Tiba Saatnya (1)

69.9K 1.8K 48
                                    


"Mama memintaku menikahi Sinta" Dean membuka suara sembari memperhatikan Maura yang hampir menyelesaikan cucian piringnya, mereka baru saja menyelesaikan makan malam.

Makan malam bersama setelah beberapa waktu belakangan ini pria itu selalu pulang terlambat, atau bahkan pulang keesokan paginya.

Maura yang mendengar itu terpaku dan terhenti dari gerakannya mencuci gelas terakhir, rasa sesak itu langsung menghampirinya.

Akhirnya ia sampai juga pada waktu ini. Waktu yang paling ia takutkan, waktu dimana ia harus merelakan kebahagiaan suaminya, mungkin.

"Bagaimana keputusan mas?" Maura akhirnya bersuara setelah beberapa lama terdiam.

Ia mencoba menahan suaranya agar tidak terdengan bergetar dan serak, meski dalam hati ia sudah merasakan perih. Cuciannya ia selesaikan sembari menunggu jawaban Dean dengan jantung bertalu keras.

"Sinta tidak punya siapa-siapa lagi, dia dalam kondisi sangat membutuhkan pendamping, wali"
Itu berarti iya kan?, Dean setuju untuk menikahi Sinta. Maura memegang pinggir kloset dengan erat, mencoba memapah tubuhnya sendiri.

Wanita itu sekuat tenaga menahan air matanya yang sudah ingin terjun bebas, tidak ingin terlihat menyedihkan didepan pria itu, setidaknya untuk saat ini.

"Kalau begitu aku akan mulai mengurus suratnya besok, aku harap mas mau bersabar sampai urusan kita selesai" Maura benar-benar memuji dirinya sendiri yang mampu mengucapkan itu dengan berusaha sebiasa mungkin, seolah-olah yang ia katakan adalah hal ringan yang biasa mereka bahas.

"Apa maksud kamu?" Suara pria itu mulai terdengan emosi. Ia tahu, meski tidak menatap langsung tapi Dean kini sedang menatapnya tajam.

"Perceraian kita, senggaknya mas bisa bersabar sampai saat itu tiba, gak akan lama kok" Maura masih berucap dengan nada biasa, membuat pria diseberang sana makin berang.

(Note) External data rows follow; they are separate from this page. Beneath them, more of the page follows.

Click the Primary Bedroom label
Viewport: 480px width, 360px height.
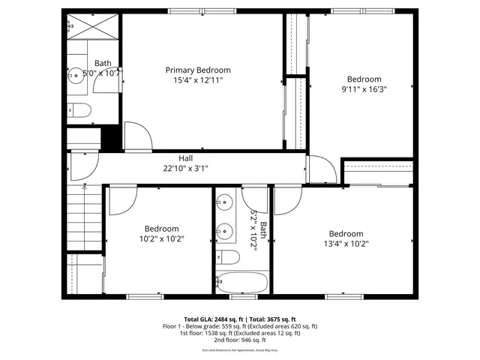click(x=197, y=70)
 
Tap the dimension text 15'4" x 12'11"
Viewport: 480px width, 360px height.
click(x=197, y=80)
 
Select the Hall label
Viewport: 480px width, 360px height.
click(x=186, y=158)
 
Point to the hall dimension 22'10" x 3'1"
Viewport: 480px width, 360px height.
click(x=186, y=168)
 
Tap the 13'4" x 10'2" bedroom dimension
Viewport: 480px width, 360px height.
click(x=346, y=243)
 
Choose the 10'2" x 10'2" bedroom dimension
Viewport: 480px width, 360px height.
click(x=161, y=238)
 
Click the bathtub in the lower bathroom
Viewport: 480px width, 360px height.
click(x=242, y=284)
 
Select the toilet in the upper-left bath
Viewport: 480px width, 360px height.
click(x=79, y=112)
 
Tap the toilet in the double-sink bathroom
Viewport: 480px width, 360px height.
click(x=229, y=258)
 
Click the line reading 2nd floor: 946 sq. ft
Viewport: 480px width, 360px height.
click(x=240, y=340)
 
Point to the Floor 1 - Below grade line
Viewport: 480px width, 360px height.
click(x=240, y=326)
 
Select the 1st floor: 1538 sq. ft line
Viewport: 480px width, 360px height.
click(x=240, y=333)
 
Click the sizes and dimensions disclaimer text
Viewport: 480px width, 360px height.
click(x=240, y=350)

"Sialan Maura, kamu pikir pernikahan kita main-main?!" Dean bangkit dari kursinya dengan kasar, rahangnya mengeras, pertanda pria itu benar-benar marah.

Sementara Maura meringis dalam hati. Main-main?, apakah ada dari sikapnya yang selama ini menunjukkan bahwa ia menganggap pernikahan ini main-main.

Ia bahkan menaruh seluruh hati dan harapannya untuk masa depan rumah tangga mereka, tapi sepertinya Dean tidak mengerti itu. Ya, Dean memang tidak pernah mau mengerti dirinya.

"Bangunlah rumah tangga yang bahagia dengan Sinta. Untuk masalah Mira, biar pengadilan nanti yang akan memutuskan hak asuhnya" Maura terus melanjutkan keinginannya tanpa menanggapi ucapan Dean sebelumnya.

"Persetan Maura, tidak akan ada perceraian diantara kita!" Setelah mengucapkan itu, Dean beranjak dari tempatnya dengan emosi meluap.

Sialan, pria itu merasa Maura benar-benar berniat mengujinya kali ini.

Setelah mendengar suara mobil keluar, pertahanan diri Maura akhirnya runtuh. Tubuhnya yang memang sudah lemas langsung terduduk dilantai. Air matanya begitu deras, namun belum cukup mengurangi sesak dan sakit didadanya.
5 tahun rumah tangganya berjalan dan kini sepertinya harus kandas. 5 tahun bukan waktu sebentar, dan selama itu Maura berusaha dengan sangat keras menjadi sosok istri bagi Dean, bagi rumah tangganya.

Selama ini Dean memang mungkin tidak mencintainya, atau belum juga mencintainya. Tapi Maura, dirinya sejak awal memang sudah mencintai pria itu.

Bahkan hal yang paling disyukuri oleh Maura adalah perjodohan mereka. Berkat itu, ia merasa bisa dipertemukan dan dipersatukan dengan Dean.

Tapi entah untuk sekarang, masihkan ia bisa merasa bersyukur setelah apa yang suaminya ucapkan tadi?.

Dean bersungguh-sungguh menjalani rumah tangga ini bersamanya. Dibuktikan dengan kejujuran pria itu sedari awal. Pria itu dengan jujur menceritakan semua masa lalunya, juga tentang perasaannya yang masih terpaut pada seseorang.